Постель только-только спряталась в стену его скромного жилища, и он еще толком не протер глаза, когда на пульте связи вспыхнул сигнал информационного вызова. Нажав клавиши «Кофе» и «Прием» одновременно, Морган взглянул на экран: что там случилось за ночь? Заголовок гласил:
«ПРОЕКТ ОРБИТАЛЬНОЙ БАШНИ РАЗБИТ НАГОЛОВУ».
— Продолжать? — осведомился пульт.
— Еще бы! — ответил Морган, мгновенно стряхнув с себя остатки сна.
По мере того как он вчитывался в текст, первоначальное недоумение сменилось негодованием, а затем тревогой. Переправив запись сообщения Уоррену Кингсли с просьбой «Пожалуйста, позвони мне, как только сможешь», он уселся за завтрак в тщетной надежде успокоиться.
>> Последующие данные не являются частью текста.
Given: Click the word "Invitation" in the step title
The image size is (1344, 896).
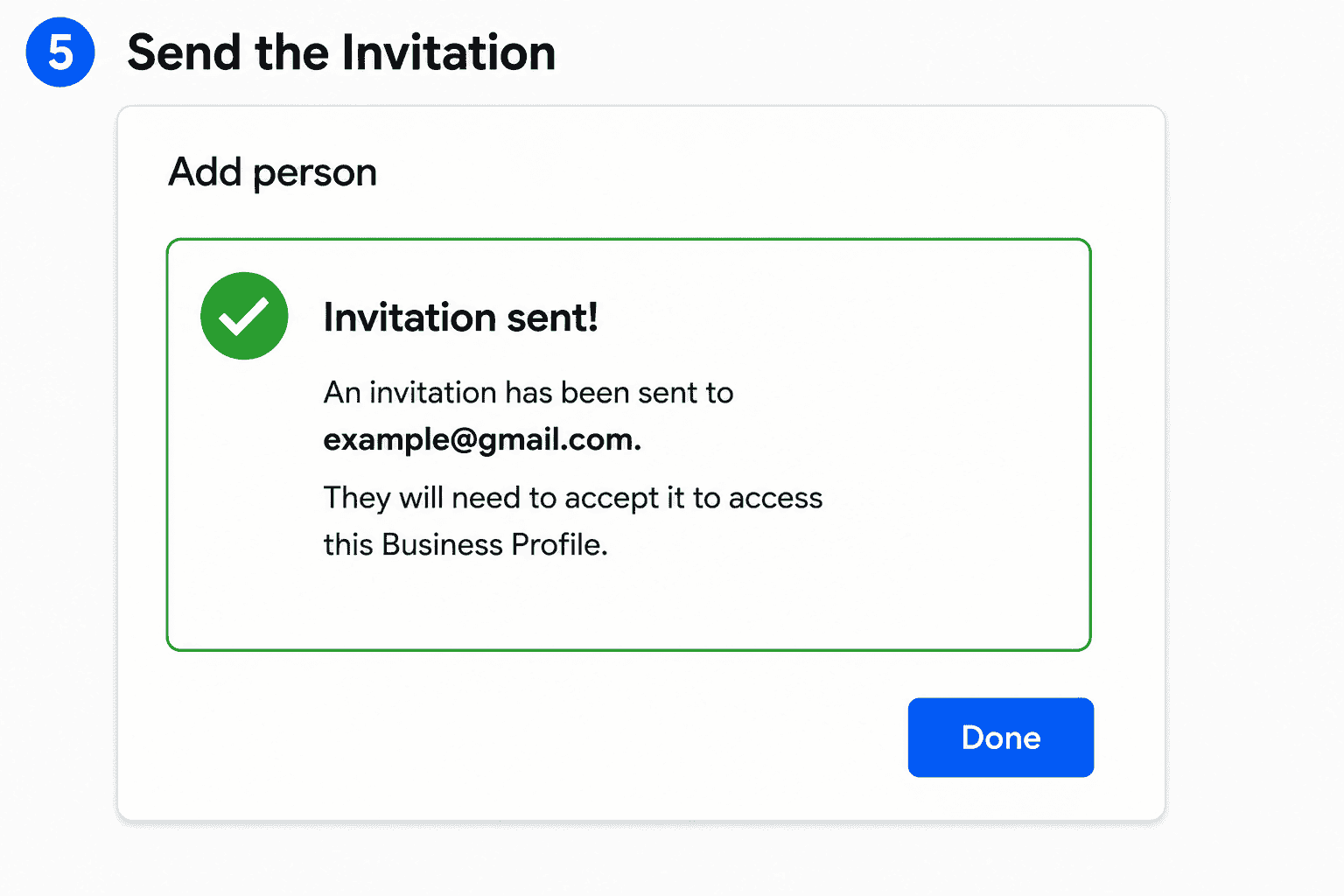Looking at the screenshot, I should coord(447,52).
Не прошло и пяти минут, как Кингсли появился на экране и сказал с притворным смирением:
— По-моему, Вэн, нам еще крупно повезло, что этот олух добрался до нас сейчас, а не пять лет назад.
— Но это самая невероятная дикость, о какой я когда-либо слышал! Что прикажешь делать? Пропустить ее мимо ушей? Если мы начнем отвечать по пунктам, то лишь создадим ему рекламу. О чем он, собственно, и мечтает.
Кингсли кивнул.
— Сдержанность — лучшая политика, по крайней мере на данный момент. Мы ни в коем случае не должны реагировать слишком бурно. В то же время его доводы нельзя и сбрасывать со счетов.
— Что ты имеешь в виду?
Кингсли внезапно сделался очень серьезным, в нем появилась даже какая-то неуверенность в себе.
— Что нам действительно предстоит решать не только технические, но и психологические проблемы. Подумай над этим хорошенько. До встречи!..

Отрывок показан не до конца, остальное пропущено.